It was a well-timed return to the spotlight for Samajwadi Party spokesperson and Rajya Sabha MP Amar Singh, who had almost vanished after the Samajwadi Party’s humiliating defeat in the UP Assembly polls last fortnight. After days of alternating between hospital and residence, Singh is finally home, in enforced “rest and recuperation”.
But the SP leader was all alone while addressing the press to condemn the police firing on Gurjjars two days ago. “The firing on unarmed Gurjjars must be condemned, and we extend our full support to the community in its demand for getting ST status.” Singh blamed Rajasthan Chief Minister Vasundhara Raje Scindia for resorting to repressive measures instead of dialogue.
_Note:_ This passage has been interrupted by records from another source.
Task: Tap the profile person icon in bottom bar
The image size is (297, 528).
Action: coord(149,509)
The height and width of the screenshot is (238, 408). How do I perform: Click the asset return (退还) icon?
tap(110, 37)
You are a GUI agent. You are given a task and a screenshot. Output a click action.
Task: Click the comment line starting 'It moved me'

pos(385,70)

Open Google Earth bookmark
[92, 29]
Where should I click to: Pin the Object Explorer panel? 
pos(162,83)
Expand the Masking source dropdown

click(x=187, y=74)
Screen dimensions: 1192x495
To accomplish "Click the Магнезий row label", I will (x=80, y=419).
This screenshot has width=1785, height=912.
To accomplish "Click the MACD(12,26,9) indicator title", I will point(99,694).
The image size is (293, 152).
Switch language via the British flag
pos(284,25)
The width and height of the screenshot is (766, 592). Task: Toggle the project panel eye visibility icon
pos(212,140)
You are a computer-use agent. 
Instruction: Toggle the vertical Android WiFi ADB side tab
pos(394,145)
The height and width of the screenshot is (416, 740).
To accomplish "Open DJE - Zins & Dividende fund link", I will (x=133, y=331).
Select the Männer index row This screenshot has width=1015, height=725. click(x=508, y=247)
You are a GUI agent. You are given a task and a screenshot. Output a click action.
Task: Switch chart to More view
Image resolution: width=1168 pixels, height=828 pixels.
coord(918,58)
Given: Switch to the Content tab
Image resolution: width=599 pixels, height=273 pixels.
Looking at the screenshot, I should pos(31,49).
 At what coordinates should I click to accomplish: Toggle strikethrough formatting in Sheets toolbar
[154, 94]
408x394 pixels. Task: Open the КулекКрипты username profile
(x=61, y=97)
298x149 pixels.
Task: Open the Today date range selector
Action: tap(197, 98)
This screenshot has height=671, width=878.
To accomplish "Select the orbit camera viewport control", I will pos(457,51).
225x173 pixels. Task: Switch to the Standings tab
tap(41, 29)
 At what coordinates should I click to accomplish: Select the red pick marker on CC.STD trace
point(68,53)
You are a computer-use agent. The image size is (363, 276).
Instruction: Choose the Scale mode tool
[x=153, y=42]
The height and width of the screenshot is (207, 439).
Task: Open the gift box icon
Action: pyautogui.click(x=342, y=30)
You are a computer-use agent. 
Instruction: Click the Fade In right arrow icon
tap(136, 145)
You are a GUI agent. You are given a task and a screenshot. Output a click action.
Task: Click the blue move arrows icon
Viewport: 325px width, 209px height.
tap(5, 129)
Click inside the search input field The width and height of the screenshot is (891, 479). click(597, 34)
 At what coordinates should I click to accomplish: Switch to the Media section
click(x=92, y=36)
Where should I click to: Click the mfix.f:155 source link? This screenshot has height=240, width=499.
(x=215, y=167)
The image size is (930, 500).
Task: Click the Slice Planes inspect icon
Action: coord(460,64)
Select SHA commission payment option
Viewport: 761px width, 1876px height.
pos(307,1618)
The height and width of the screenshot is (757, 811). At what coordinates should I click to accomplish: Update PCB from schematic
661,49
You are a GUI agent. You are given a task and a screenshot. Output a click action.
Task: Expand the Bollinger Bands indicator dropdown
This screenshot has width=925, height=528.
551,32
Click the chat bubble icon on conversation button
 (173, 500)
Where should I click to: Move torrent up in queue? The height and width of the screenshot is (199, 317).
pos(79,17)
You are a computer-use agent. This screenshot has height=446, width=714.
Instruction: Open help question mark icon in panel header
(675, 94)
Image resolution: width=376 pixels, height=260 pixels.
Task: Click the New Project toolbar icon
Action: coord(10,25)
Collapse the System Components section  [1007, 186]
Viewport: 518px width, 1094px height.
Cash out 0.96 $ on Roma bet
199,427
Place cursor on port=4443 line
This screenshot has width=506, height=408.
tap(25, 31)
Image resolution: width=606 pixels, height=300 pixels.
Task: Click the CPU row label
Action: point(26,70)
The SP spokesperson made a valiant bid to catapult the party back into the national stage by pitching for the presidential race. Singh revealed his party would hold a conclave in Hyderabad on June 6, with its allies—Jayalalithaa’s AIAD-MK, Chandrababu Naidu’s TDP, Brindaban Goswami’s AGP and Om Prakash Chautala’s INLD—to evolve a common strategy on the issue. The SP had learned the hard way that it was better to be a group rather than alone—with 40 MPs the SP is nowhere today, but it had four Union ministers with just 15 MPs in 1996, when it was part of the United Front.
Singh even proclaimed his party’s secular and socialist credentials by declaring its allegiance with the CPI(M), though he reiterated his party’s stand to not support a “Congress candidate”. Said Singh, “The only leader we are in touch with is Comrade Prakash Karat, and we have no problem in supporting a good presidential candidate from the Left.”